Material for this exercise below:
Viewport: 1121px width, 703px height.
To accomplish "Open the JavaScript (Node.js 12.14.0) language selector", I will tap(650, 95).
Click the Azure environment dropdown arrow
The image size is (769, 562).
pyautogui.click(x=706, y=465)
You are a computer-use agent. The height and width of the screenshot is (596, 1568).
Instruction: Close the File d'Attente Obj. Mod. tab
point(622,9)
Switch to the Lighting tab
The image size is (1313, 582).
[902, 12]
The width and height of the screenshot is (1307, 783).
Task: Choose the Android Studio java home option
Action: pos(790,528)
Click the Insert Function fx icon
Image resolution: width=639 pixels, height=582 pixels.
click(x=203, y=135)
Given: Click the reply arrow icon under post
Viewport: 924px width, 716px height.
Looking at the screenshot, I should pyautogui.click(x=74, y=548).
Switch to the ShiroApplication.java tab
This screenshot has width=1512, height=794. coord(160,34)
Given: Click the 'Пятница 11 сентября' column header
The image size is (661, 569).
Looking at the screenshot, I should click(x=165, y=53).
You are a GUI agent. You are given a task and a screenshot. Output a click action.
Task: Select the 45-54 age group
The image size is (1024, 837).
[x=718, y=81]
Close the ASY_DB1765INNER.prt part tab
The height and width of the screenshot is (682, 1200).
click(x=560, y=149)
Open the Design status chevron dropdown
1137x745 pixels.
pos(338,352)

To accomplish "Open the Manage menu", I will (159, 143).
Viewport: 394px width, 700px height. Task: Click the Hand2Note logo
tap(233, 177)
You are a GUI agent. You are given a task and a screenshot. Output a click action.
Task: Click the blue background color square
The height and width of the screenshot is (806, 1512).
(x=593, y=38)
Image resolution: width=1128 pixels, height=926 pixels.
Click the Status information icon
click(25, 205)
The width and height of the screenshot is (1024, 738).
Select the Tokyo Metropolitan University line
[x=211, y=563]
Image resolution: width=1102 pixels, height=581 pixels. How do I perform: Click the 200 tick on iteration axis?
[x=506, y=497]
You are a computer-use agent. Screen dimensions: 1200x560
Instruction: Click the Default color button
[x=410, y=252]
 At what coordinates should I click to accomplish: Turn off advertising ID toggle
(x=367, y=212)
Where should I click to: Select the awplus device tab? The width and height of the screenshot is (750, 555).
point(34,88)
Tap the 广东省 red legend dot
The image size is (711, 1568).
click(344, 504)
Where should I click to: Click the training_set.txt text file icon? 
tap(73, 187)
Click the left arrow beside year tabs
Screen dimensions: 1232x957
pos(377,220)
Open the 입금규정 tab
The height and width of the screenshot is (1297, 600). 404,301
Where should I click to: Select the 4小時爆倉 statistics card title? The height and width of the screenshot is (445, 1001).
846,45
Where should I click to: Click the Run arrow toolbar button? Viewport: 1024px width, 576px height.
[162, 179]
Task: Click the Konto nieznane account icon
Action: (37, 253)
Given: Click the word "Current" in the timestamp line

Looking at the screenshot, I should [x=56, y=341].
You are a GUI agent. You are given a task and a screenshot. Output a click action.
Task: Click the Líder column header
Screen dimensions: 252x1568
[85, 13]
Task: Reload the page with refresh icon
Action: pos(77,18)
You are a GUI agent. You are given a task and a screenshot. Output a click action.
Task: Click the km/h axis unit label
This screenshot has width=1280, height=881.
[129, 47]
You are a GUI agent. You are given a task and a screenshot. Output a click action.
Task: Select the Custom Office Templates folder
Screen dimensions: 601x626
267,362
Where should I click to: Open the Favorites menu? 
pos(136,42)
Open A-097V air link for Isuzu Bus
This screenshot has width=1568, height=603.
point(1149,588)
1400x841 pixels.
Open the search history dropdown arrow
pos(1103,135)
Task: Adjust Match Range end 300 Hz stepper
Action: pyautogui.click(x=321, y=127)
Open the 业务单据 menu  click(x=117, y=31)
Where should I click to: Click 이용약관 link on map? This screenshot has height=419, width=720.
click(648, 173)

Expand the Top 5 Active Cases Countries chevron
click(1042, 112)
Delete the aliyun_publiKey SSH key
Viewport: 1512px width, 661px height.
End of Material for this exercise.
Wherever the word "header" appears in the listing above, copy that line.

Answer area:
Given: Click the 'Пятница 11 сентября' column header
Task: Click the Líder column header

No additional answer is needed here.